Elvis soltó una ronca carcajada que le provocó unas toses.

—¡Un montón!

—Y antes, ¿qué hacías?

—¿Están sordos o qué? ¡Estaba bebiendo y echando el ojo a la chica! ¡Les digo que me vio un montón de gente! Ya sé que cometí errores hace un tiempo, pero hostia, ¿qué hacían esas chicas a las que agredí, de noche por la calle, eh? En Albania, las mujeres no salen por la noche. Son respetables…

Samira eligió un lugar al azar para hundir el índice en el costado del albanés. Apretó con fuerza a través de la venda. Servaz vio la mueca de dolor de Elvis y se disponía a intervenir cuando Samira retiró el dedo.

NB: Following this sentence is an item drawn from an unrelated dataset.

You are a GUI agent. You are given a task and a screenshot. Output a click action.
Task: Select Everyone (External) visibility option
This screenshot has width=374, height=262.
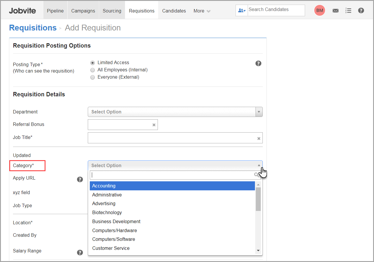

—Más te vale que tu coartada se sostenga —le dijo con dureza—. Tú tienes un problema seguro, Elvis. ¿No serás impotente algunas veces? ¿O un homosexual y no lo reconoces? Sí, eso es… Claro que es eso… ¿Qué, disfrutaste mucho en las duchas, en la trena?

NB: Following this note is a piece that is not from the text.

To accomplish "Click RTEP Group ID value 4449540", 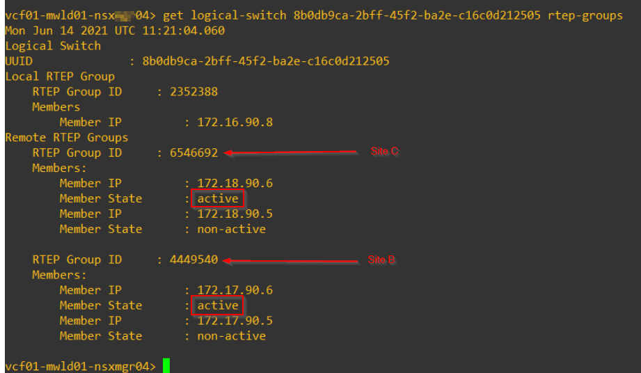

Servaz vio cómo se transformaba la cara del hombre. Le vio la mirada, que se volvía negra como una charca de petróleo y los ojos opacos. A pesar del calor que hacía, tuvo la sensación de que le bajaba un chorro de agua helada por la columna. Tragó saliva, con el pulso acelerado. Ya había sido testigo de una mirada como aquella, hacía mucho tiempo, cuándo tenía diez años. El niño que persistía en su interior era incapaz de olvidar. Volvió a pensar una vez más en los hombres que se habían presentado en el patio de la casa familiar un atardecer de julio. Eran dos, dos hombres parecidos a aquel, unos lobos, unos seres perdidos de miradas extraviadas… Pensó en su madre, que había gritado y suplicado; en su padre atado a una silla. Pensó en sus manos y en sus brazos de rapaces, que la apresaban y la mancillaban… Y en el pequeño Martin, encerrado en el trastero de debajo de la escalera, que lo oía todo, que lo adivinaba todo… en la cantidad de veces que se había cruzado con seres semejantes desde que había ingresado en la policía. De repente, tuvo una necesidad perentoria de aire, de salir de aquella habitación, de aquel hospital. Echó a correr hacia los lavabos antes de verse sometido por las náuseas.